WHAT IS AN INUIT KUDLIK AND HOW DO TODAY'S INUIT ARTIST'S CELEBRATE IT'S BEAUTY?
The Kudlik is a crescent-shaped oil lamp carved from stone. It is fuelled by the oil from blubber or seal. The wick is made from moss or Arctic Cotton - a grass that produces silky while plumes that resemble cotton balls.
The lamp was traditionally used by the Inuit to light and heat igloos and tents, melt snow for water, dry clothing and cook food. Today, the kudlik is primarily used as a ceremonial symbol of renewal and in Inuit Art.
When the lamp is to be lit, it is filled with blubber in liquid or solid form and a wick is laid along its straight edge. The wick is moistened with oil then lit, the size of the flame can be regulated with a lamp trimmer or "tarkut".
The kudlik was essential for heat and light in a snow house during the long winter nights.
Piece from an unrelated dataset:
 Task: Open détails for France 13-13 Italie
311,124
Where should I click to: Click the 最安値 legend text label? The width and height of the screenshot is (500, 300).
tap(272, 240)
A piece of soapstone was hollowed in the centre and the blubber and wick were then placed in the hollowed out stone. Any peaks of flame or irregularity in the wick would cause smoking. A smoking lamp would soot up the interior of the igloo, restrict light and induce melting.
Today's Inuit Artists help to celebrate the beauty and cultural connection to the kudlik.